Social chess: stakeholders with impactful feedback loops

Jean Czerlinski Whitmore Ortega
14 min readNov 8, 2021

--

How machine learning models are embedded in a web of strategic moves

Photo by Alina Grubnyak on Unsplash

If there were a mistake in your model, would real-world usage amplify or dampen that mistake? An assessment of model stakeholders and their feedback loops can help you assess that. You need to look many steps ahead in the web of strategic moves.

When a machine learning model learns to play a game like chess, the model does not just look for the best next move. Instead, the model anticipates the other player’s best response to its next move, and how it can best respond to the response, and so on for some level of depth, limited by time or memory (if it cannot reach the end of the game). In contrast, most machine learning models have no consideration of how others will respond to their output. Why not? I argue that many machine learning models are involved in a game of social chess, where it is worth identifying potential chess players and whether they might have an impactful response. I will identify stakeholders with impactful responses for models including language translation, predictive policing, map algorithms that recommend routes, and search algorithms, among others. The responses can result in feedback loops, which may amplify or dampen deviations like mistakes. But before I delve into complex and creative cases, let me start with the simplest and most direct feedback, which is described by control theory.

Feedback dampens or amplifies deviations

Control systems, such as a thermostat, are designed to use feedback to achieve a goal. The thermostat measures the current temperature, and if the measured temperature is below the goal, the thermostat turns on a furnace in order to increase the temperature. When the measured temperature is at or above the goal, it switches off the furnace again. The thermostat is an example of “negative” feedback, meaning that a deviation in temperature from the goal will be “negated” by switching on the furnace. Negative feedback is desirable for many control systems, optimization, and error correction systems.

The other main type of feedback is called “positive feedback.” In this case, deviations are amplified. A physical example is a microphone connected to an amplifier and speaker. If the microphone is near the speaker, any little sound will quickly get amplified into a louder sound that reaches the maximum volume of the speaker. Another example is the spread of internet memes: the more popular a meme is, the more it spreads. Model builders should keep a lookout for positive feedback because it can break models by amplifying a small mistake into a large mistake that subverts the model’s goal.

In short, negative feedback dampens deviations while positive feedback amplifies them. So how does this relate to machine learning models? Let me walk though an example with relatively direct feedback.

How feedback broke language translation

Language translation models have been hugely successful, and yet by the 2010’s, a problem related to feedback was discovered. The training data for many translation models — the “ground truth” — was scraped from the internet, but the internet was increasingly dominated by sentences generated by models rather than humans. As a consequence, the models ended up training on their own translations rather than human translations [1]. Why does that matter?
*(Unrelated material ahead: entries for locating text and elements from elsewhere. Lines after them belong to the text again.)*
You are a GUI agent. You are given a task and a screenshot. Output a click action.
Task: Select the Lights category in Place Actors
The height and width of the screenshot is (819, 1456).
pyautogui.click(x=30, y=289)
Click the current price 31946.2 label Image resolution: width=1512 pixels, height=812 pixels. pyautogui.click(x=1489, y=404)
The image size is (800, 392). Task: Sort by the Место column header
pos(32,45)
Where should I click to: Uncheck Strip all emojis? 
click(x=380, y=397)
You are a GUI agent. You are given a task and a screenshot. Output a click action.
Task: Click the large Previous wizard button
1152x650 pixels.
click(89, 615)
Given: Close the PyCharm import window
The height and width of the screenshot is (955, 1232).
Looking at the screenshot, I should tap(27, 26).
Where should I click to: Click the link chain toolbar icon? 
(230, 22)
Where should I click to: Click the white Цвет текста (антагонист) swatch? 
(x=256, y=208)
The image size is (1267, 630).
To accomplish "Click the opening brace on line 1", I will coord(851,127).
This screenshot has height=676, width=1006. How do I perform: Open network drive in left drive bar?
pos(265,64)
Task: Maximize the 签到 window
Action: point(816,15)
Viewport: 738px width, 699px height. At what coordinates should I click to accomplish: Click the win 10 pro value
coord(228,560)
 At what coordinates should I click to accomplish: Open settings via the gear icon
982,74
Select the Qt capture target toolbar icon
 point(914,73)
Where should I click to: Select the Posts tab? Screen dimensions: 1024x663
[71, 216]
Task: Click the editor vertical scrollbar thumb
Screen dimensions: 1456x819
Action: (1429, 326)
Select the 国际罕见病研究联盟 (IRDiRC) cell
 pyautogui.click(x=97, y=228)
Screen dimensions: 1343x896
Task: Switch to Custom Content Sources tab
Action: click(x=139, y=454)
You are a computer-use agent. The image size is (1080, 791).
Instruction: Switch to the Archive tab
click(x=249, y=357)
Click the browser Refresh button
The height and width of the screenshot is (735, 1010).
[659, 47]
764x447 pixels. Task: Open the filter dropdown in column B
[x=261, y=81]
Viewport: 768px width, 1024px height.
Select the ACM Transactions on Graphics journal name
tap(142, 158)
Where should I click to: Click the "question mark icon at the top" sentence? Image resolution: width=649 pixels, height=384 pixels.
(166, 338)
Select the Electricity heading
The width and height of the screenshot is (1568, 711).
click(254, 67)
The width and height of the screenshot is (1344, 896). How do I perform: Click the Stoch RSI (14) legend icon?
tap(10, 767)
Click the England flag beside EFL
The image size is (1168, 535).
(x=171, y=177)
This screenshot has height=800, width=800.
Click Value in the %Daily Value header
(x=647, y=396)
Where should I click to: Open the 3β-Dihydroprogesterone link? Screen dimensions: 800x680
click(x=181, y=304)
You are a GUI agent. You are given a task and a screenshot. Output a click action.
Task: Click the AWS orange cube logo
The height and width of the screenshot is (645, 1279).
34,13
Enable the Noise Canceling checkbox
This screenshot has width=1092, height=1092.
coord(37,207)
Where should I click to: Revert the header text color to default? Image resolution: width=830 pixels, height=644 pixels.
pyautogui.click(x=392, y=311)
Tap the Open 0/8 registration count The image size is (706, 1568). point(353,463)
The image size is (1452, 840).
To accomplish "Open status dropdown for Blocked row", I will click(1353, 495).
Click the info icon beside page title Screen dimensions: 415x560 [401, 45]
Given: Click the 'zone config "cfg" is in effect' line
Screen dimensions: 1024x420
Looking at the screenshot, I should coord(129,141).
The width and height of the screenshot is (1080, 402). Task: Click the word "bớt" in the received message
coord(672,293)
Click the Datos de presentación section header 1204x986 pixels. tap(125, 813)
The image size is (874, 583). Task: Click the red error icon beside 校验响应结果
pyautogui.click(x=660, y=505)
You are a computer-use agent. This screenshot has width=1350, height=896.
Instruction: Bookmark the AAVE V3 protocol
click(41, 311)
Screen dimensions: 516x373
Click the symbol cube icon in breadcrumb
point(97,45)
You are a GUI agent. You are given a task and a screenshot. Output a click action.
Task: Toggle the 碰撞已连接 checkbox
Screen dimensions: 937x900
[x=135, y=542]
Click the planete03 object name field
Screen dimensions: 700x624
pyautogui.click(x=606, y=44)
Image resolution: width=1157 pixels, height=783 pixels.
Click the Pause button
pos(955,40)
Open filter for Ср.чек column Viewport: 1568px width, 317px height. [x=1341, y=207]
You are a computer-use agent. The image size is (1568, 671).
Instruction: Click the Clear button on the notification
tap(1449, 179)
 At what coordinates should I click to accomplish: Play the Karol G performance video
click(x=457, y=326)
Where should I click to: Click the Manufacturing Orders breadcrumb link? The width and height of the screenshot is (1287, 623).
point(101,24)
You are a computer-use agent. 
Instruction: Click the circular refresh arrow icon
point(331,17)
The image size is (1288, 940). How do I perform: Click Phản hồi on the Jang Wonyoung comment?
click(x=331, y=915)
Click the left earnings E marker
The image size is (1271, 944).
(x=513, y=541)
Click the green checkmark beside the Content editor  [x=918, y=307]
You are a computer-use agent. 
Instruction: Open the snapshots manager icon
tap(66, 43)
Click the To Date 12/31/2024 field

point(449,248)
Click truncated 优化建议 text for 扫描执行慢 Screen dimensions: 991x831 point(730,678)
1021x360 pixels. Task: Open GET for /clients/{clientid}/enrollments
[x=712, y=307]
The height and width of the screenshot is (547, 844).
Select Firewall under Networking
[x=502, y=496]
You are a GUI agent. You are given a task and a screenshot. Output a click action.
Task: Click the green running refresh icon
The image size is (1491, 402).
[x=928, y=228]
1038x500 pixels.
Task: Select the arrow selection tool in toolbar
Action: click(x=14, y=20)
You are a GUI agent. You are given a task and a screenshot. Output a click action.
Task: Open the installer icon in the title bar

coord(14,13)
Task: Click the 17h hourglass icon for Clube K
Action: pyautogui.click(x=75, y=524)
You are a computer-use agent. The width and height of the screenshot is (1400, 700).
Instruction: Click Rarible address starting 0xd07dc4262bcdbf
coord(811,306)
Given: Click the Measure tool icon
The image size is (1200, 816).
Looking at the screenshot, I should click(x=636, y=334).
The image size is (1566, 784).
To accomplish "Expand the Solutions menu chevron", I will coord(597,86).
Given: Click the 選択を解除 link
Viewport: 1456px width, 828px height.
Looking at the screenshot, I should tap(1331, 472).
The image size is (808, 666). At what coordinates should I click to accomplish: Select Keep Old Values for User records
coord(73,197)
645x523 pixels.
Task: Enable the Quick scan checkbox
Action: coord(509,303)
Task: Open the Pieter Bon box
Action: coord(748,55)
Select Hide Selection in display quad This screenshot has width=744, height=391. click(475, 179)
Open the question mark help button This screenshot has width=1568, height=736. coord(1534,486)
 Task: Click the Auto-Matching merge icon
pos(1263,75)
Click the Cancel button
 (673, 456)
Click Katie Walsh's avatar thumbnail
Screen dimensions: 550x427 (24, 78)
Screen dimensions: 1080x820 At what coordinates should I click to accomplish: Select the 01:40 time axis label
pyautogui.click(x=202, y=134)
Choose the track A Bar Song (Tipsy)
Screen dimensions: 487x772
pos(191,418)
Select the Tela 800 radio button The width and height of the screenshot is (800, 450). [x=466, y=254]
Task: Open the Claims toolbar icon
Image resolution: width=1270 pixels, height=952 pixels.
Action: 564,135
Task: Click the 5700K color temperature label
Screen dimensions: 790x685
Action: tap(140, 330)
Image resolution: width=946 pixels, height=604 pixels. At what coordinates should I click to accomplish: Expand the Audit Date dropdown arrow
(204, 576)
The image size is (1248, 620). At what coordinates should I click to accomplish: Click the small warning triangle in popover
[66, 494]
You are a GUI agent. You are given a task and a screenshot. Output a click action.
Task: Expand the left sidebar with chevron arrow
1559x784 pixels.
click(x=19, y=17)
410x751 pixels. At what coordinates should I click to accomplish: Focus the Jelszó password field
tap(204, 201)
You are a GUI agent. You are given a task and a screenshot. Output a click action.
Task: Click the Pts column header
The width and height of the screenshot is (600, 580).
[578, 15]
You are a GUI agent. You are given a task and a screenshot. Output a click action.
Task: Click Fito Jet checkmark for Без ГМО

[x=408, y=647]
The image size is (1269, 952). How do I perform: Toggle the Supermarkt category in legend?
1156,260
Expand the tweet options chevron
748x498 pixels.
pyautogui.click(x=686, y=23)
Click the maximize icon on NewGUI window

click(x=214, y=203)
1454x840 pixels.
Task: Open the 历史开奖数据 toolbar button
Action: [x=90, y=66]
Consider what happens when a model happens to generate an inaccurate translation. For example, a correct translation of English “cat” to German is “Katze,” but suppose version N of the model incorrectly outputs “Hund,” which means dog. From now on, the ground truth scraped from the web will include this mistake, so training will consider a translation correct when an input of “cat” is mapped to “Hund.” That means version N+1 and all future versions consider the mistake to be correct! The feedback loop means the mistake has become entrenched rather than being corrected, as it would have been using data from human translators who continued to translate “cat” as “Katze.”

By 2011 a corrective technique was proposed: a form of “watermark” was added to the machine-generated translations so that they could be excluded from future model training [1]. That is, the problem was addressed by preventing the output from becoming input — the loop was broken.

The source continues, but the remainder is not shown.